Solved – SVD of a matrix with missing values

recommender-systemsvd

Suppose I have a Netflix-style recommendation matrix, and I want to build a model that predicts potential future movie ratings for a given user. Using Simon Funk's approach, one would use stochastic gradient descent to minimize the Frobenius norm between the full matrix and the item-by-item * user-by-user matrix combined with an L2 regularization term.

In practice, what do people do with the missing values from the recommendation matrix, which is the whole point of doing the calculation? My guess from reading Simon's blog post is that he ONLY uses the non-missing terms (which consist of (say) ~1% of the recommendation matrix) to build a model (with some judicious choice of hyper-parameters and regularization) to predict the other 99% of the matrix?

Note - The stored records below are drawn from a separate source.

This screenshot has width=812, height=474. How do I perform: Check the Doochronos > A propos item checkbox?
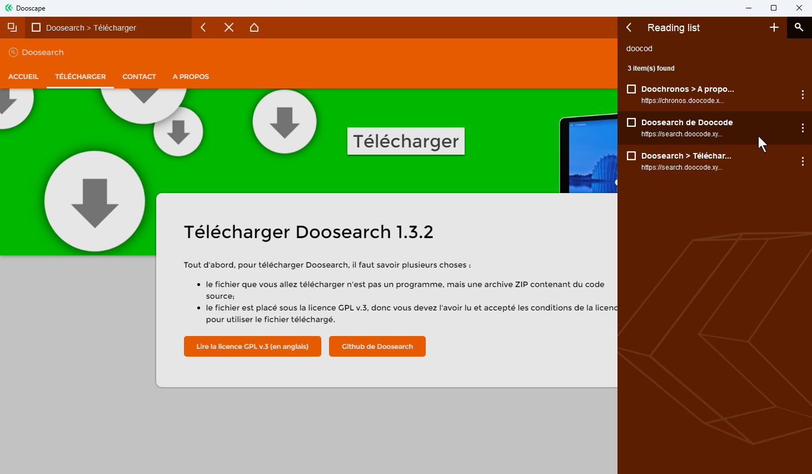pos(631,89)
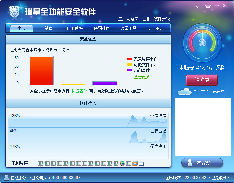The height and width of the screenshot is (183, 234).
Task: Select the first networked program icon
Action: coord(41,163)
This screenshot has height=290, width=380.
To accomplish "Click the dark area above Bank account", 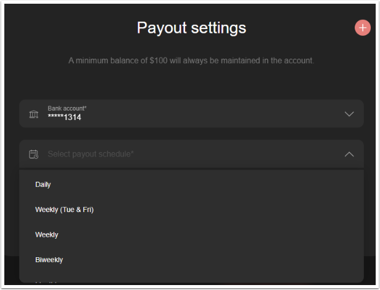I will (x=191, y=84).
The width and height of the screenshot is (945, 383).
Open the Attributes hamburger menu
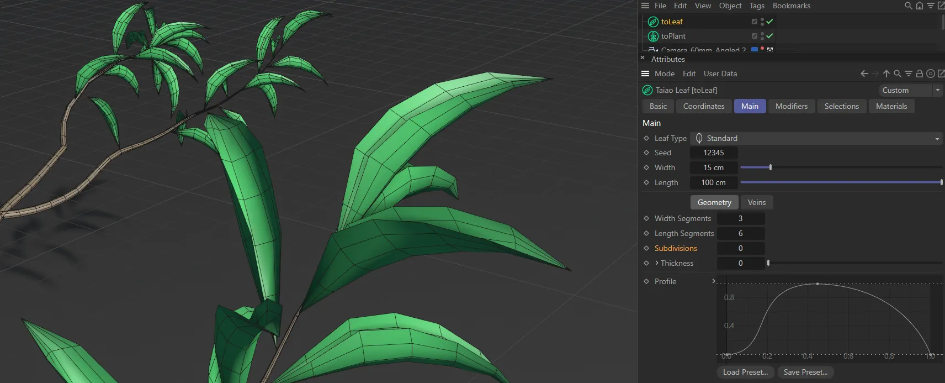[645, 74]
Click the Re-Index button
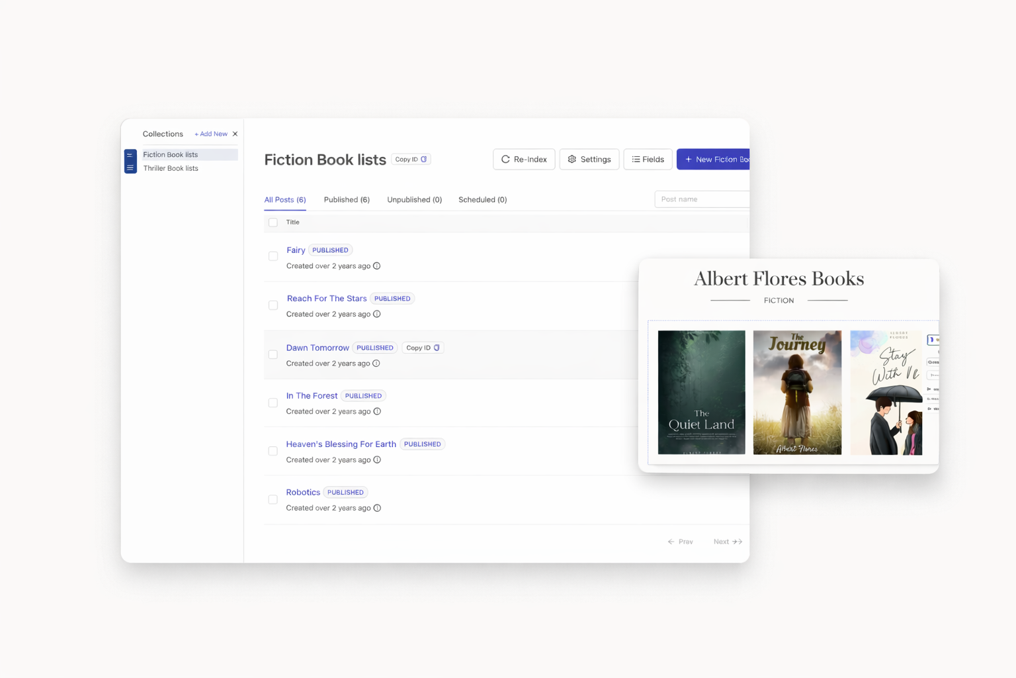1016x678 pixels. point(524,160)
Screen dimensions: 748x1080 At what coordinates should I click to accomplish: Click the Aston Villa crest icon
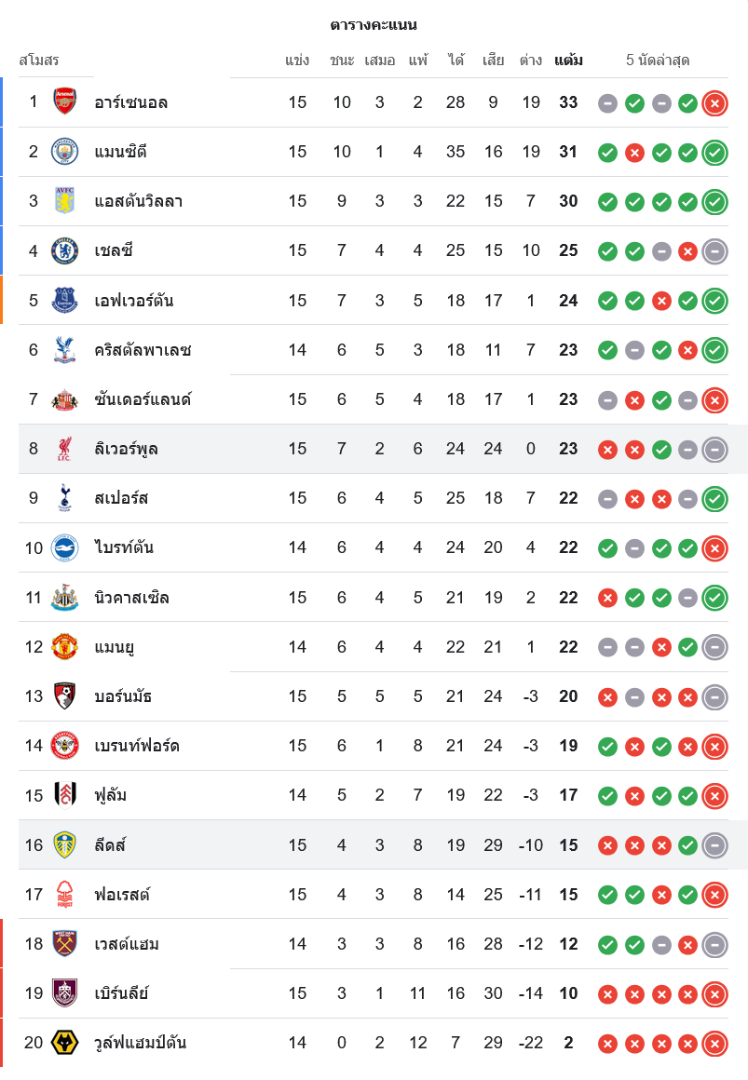(64, 201)
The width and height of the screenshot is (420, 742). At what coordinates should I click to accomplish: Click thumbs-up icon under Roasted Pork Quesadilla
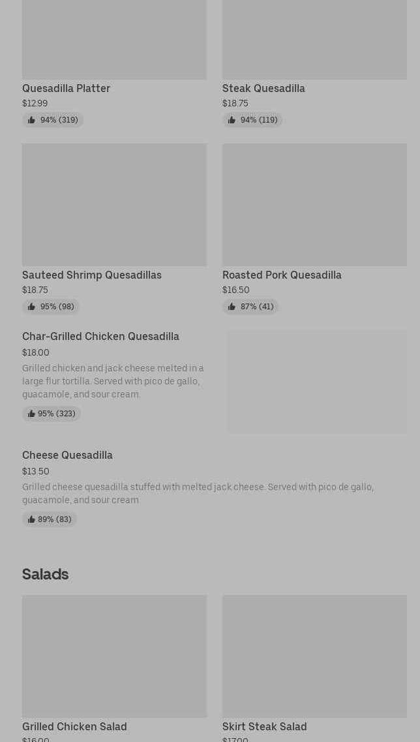click(232, 307)
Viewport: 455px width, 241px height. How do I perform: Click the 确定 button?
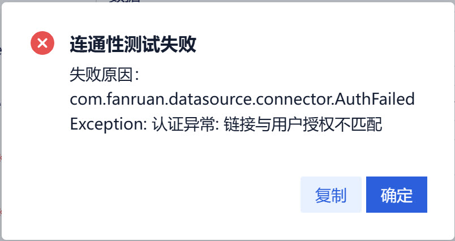[396, 195]
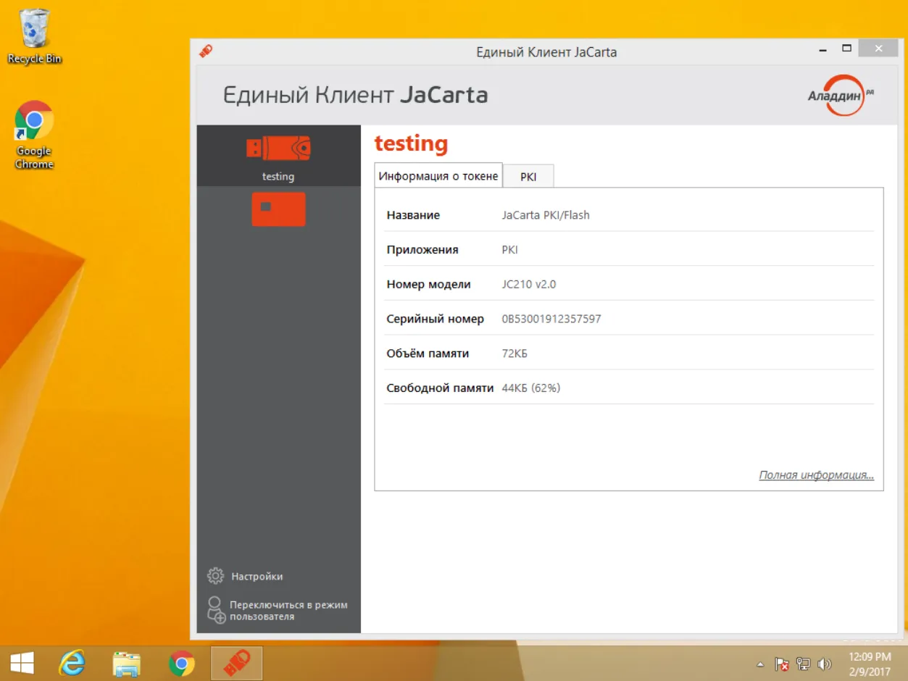
Task: Open the Windows Start button
Action: (22, 663)
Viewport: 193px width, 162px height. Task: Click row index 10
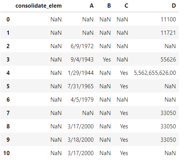click(6, 153)
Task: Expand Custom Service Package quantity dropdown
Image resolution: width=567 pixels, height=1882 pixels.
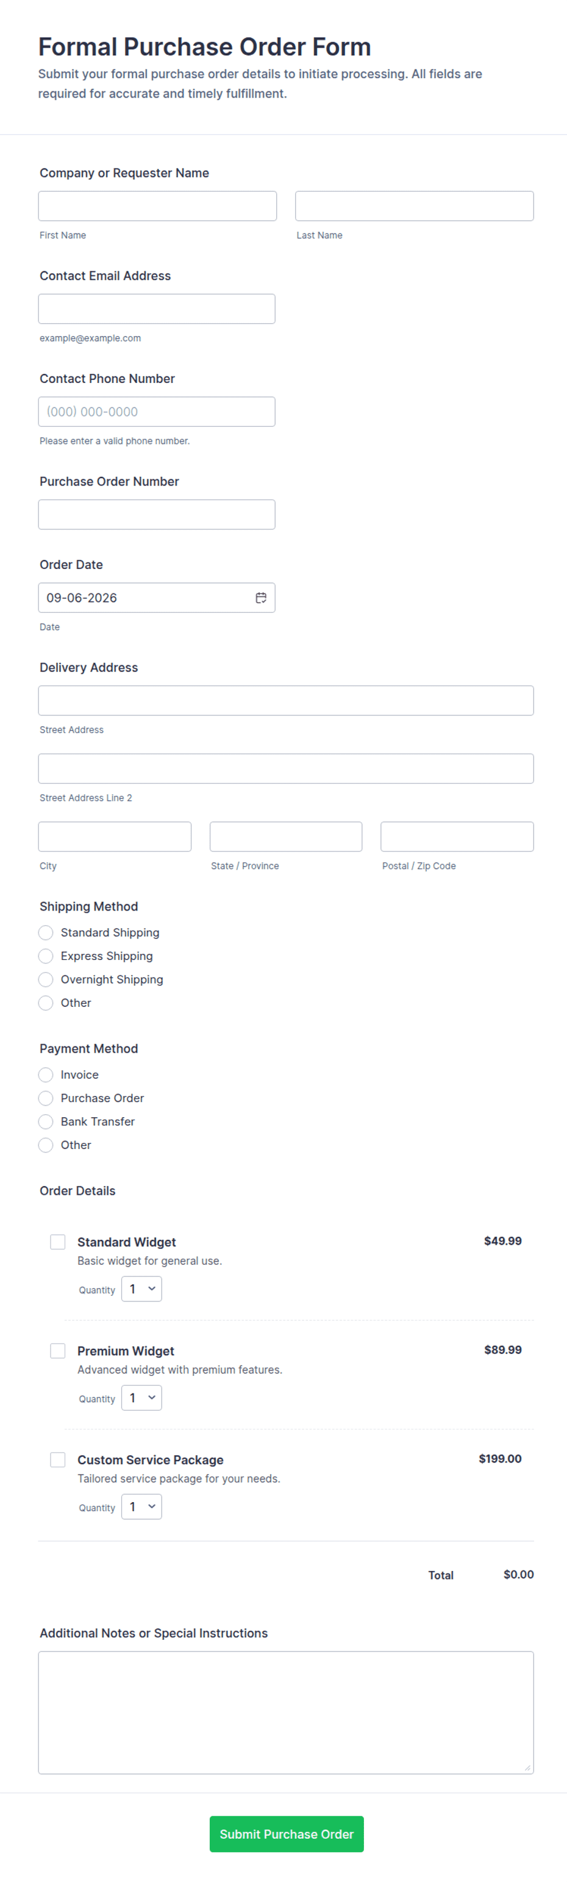Action: [x=142, y=1506]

In practice, do you really skip all those values? Or do you infer as much as possible BEFORE doing stochastic gradient descent? What are some of the standard best practices for dealing with the missing values?

Best Answer

Yes, in practice those values are skipped. In your description in terms of a Frobenius norm, this corresponds to minimising the components of the norm which can be measured, i.e. those which have known ratings. The regularisation term can be seen as a Bayesian prior on the components of the feature vectors, with the SVD calculating the maximum likelihood estimator, subject to this prior and the known values.

It's probably best to think of the SVD as a method for inferring the missing values. If you've already got a better way of doing this, why do you need the SVD? If you don't, then the SVD will happily fill in the gaps for you.